Autor |
Wiadomość |
Goldzin
Rejestracja: 26.09.2011 12:07 Posty: 5
Quad: Yamaha Blaster
|
Wysłany: 26.09.2011 12:13
Blaster nie odpala po dłuższym postoju
Witam wszystkich. Mam problem z moim blasterem a mianowicie nie chce on odpalać bo dłuższym postoju. Nie jeździłem na nim przez 2 tygodnie ze względów na chorobę i gdy chciałem się przejechać to on wtedy nie chciał odpalić. Zdarzyło mi się to klika razy i spróbowałem z tatą na "popych" wtedy odpalił i wszystko było OK. Po dłużej przerwie jest to samo.
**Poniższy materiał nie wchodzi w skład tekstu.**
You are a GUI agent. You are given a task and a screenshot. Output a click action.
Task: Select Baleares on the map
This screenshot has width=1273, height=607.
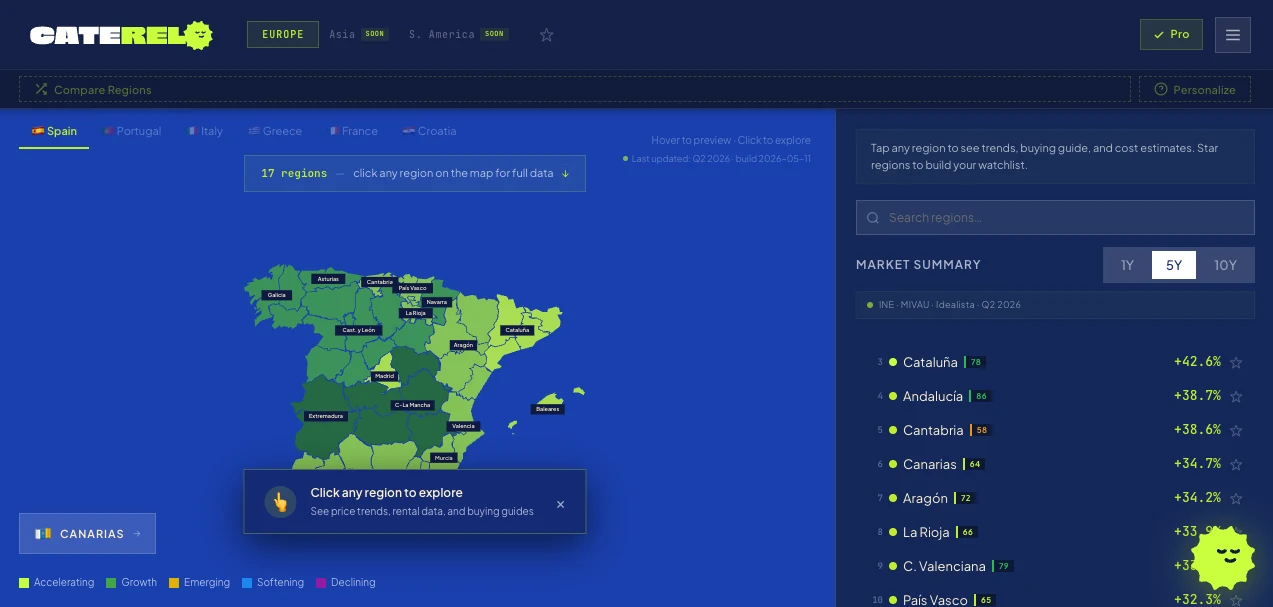pos(548,409)
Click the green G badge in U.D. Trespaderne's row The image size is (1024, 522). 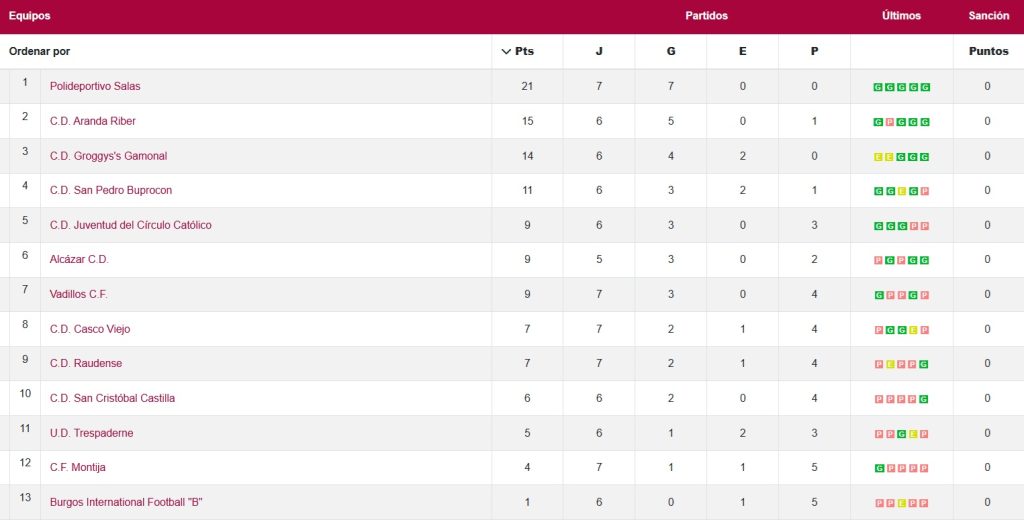point(901,434)
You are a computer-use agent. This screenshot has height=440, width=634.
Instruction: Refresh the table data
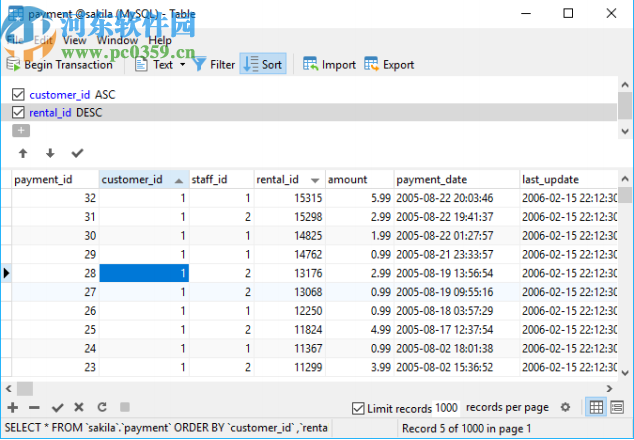[102, 408]
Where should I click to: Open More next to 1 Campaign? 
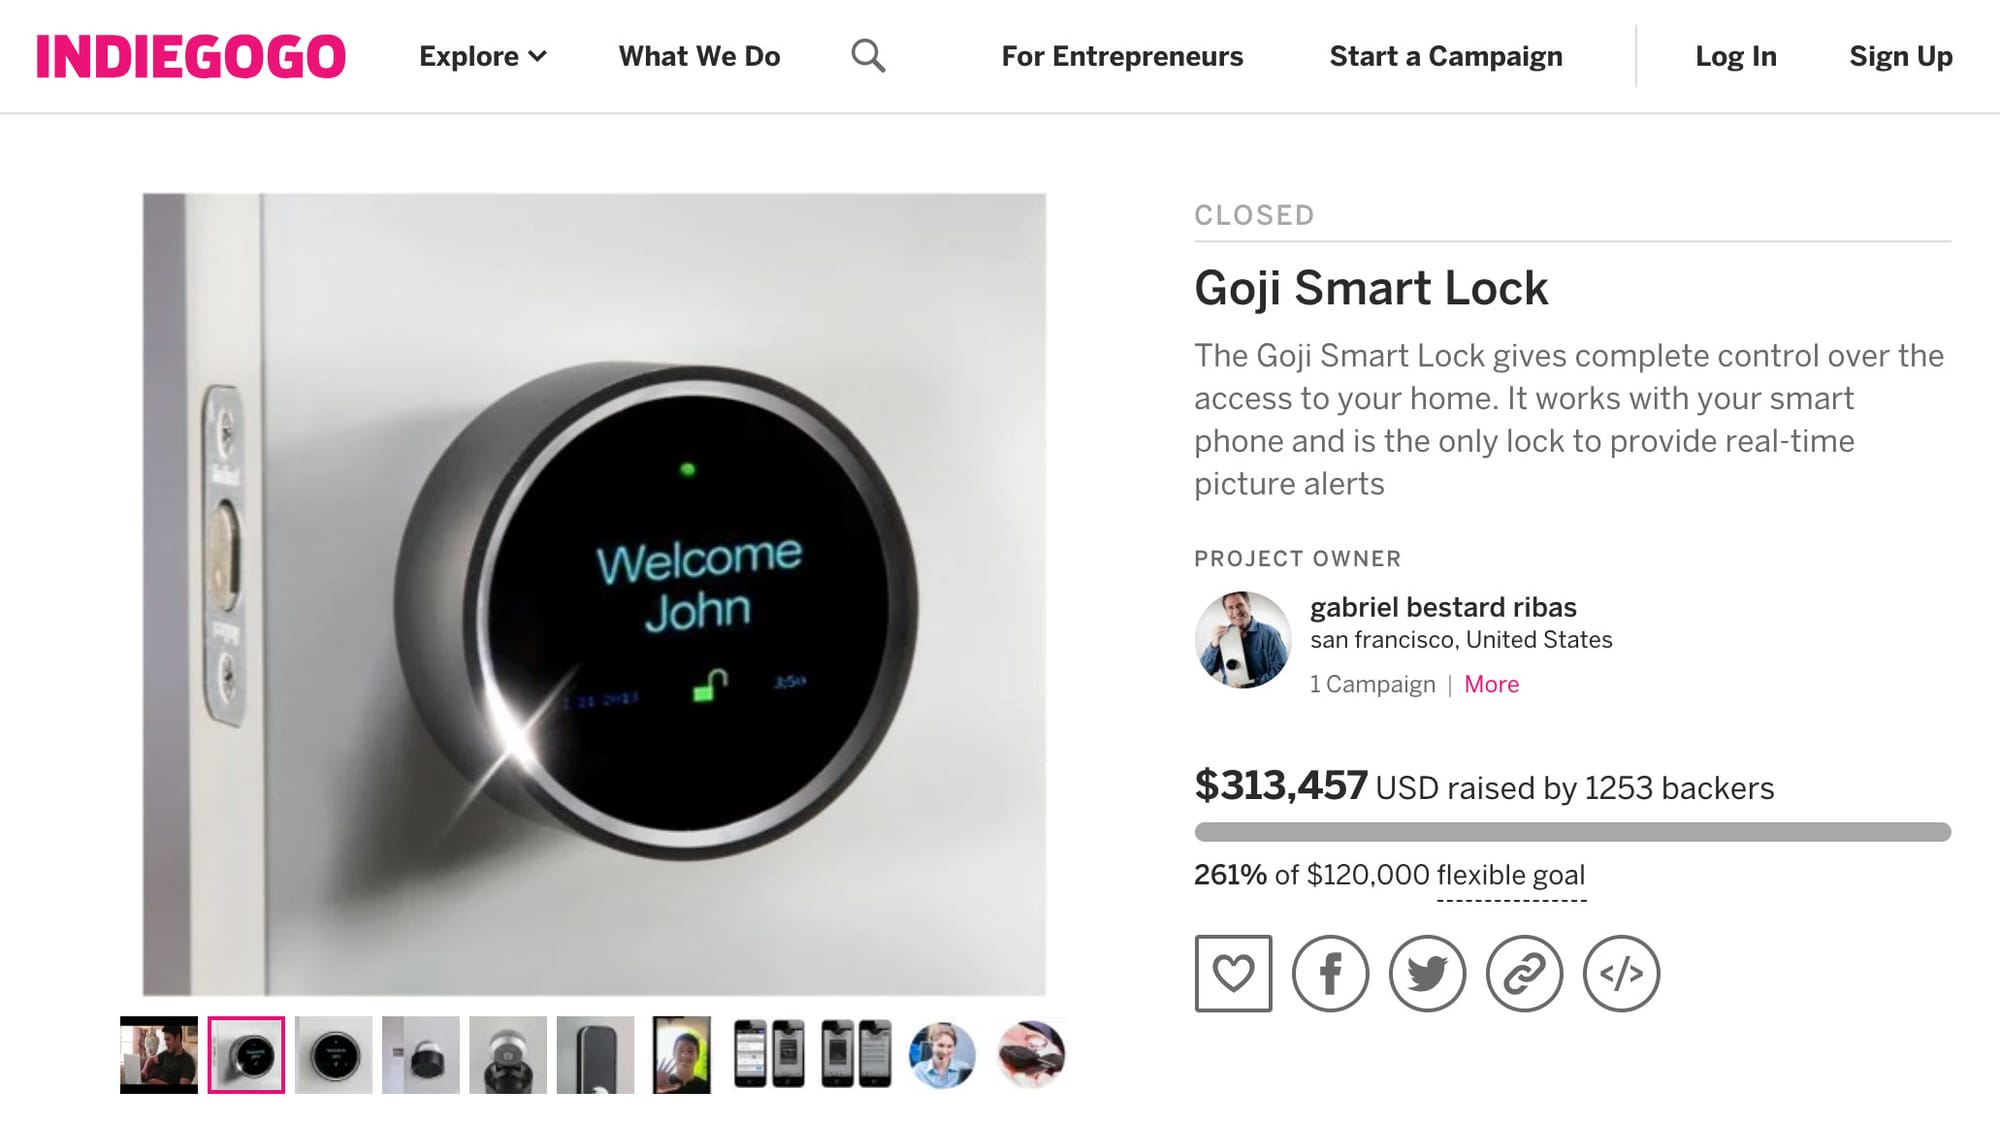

Proszę o pomoc i od czego może to być.
|
|
|
|
Michałeek
Rejestracja: 29.06.2010 13:10 Posty: 139 Miejscowość: Suwałki
Quad: Hummer 250cc
|
Wysłany: 26.09.2011 14:49
Re: Blaster nie odpala po dłuższym postoju
Może to akumulator? Mój też ostatnio stał prawie 3 tyg to ledwo kręcił minuta na prostowniku i od strzału odpalił.
|
|
|
|
Efi
Rejestracja: 16.06.2009 13:45 Posty: 364 Miejscowość: Dąbrowa Górnicza/Sosnowiec/Psary
Quad: YFZ 450 <3
|
Wysłany: 26.09.2011 15:15
Re: Blaster nie odpala po dłuższym postoju
Człowieku, pomysł zanim coś napiszesz. . Akumulator w Blasterze?
|
|
|
|
Goldzin
Rejestracja: 26.09.2011 12:07 Posty: 5
Quad: Yamaha Blaster
|
Wysłany: 27.09.2011 06:44
Re: Blaster nie odpala po dłuższym postoju
Ma ktoś jakieś propozycje od czego to może być?
|
|
|
|
bialas11
Rejestracja: 12.08.2011 22:46 Posty: 13
Quad: blaster
|
Wysłany: 28.09.2011 16:12
Re: Blaster nie odpala po dłuższym postoju
może być źle wyregulowany gaźnik albo poprostu za słabo kopiesz moj po postoju i jak jest zimno to nie odpale z normalnego kopa w zwykłym bucie. muszę mieć crossowy but i kopnac go z calej sily, całym ciałem to wtedy odpala ladnie
|
|
|
|
Emhyr
Rejestracja: 08.08.2006 10:56 Posty: 2705 Miejscowość: Łdz okolice
Quad: Banshee 350 2T
|
Wysłany: 28.09.2011 17:46
Re: Blaster nie odpala po dłuższym postoju
jak na zimnym ciężko pali, to niestety możliwe ze kompresja już słaba, przerabiałem to u siebie w banshee...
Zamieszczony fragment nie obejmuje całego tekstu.